In physics jargon, we want to compute the zero-point energy of a quantum field with zero boundary conditions in one dimension. That's a bit of a mouthful though.
Suppose you have a smooth (sine) wave that goes to zero at the edges of a box of size \(L\). For example, you might be looking at possible light waves being reflected from the two walls. The possible waves are just \(\sin\left(\frac{n \pi x}{L}\right)\) for \(n=1,2,3,\ldots\) and they have wavelengths
\[ \lambda = 2L, \frac{2L}{2}, \frac{2L}{3}, \frac{2L}{4}, \ldots\]
If the waves travel at the speed of light \(c \approx 3\times 10^8 \mathrm{m}\mathrm{s}^{-1}\), then they have frequencies
\[ f = \frac{c}{\lambda} = \frac{c}{2L}, 2\times\frac{c}{2L}, 3\times\frac{c}{2L}, 4\times\frac{c}{2L}, \ldots\]
Now in quantum mechanics, the energy of a particle of frequency \(f\) is
\[ E = h f = \frac{hc}{2L}, 2\times\frac{hc}{2L}, 3\times\frac{hc}{2L}, 4\times\frac{hc}{2L}, \ldots\]

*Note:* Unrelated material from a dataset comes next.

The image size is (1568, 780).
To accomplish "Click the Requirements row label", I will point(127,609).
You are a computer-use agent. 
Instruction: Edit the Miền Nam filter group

where \(h \approx 6.6\times 10^{-34} \mathrm{J}\mathrm{s}\) is Planck's constant.
Also, in quantum mechanics, the number of particles fluctuates; but on average there are \(\frac{1}{2}\) particles of each possible frequency in the box, so the total energy is apparently
\[ E = \left(1 + 2 + 3 + 4 + \ldots \right) \times \frac{hc}{4L}\]
... and there's the problem!
The main big idea to deal with this is that actually we probably only got the right answer for low-energy particles. We don't even know the laws of very high-energy physics! But more realistically, the walls of any box won't be perfectly reflective to even modestly high-energy waves.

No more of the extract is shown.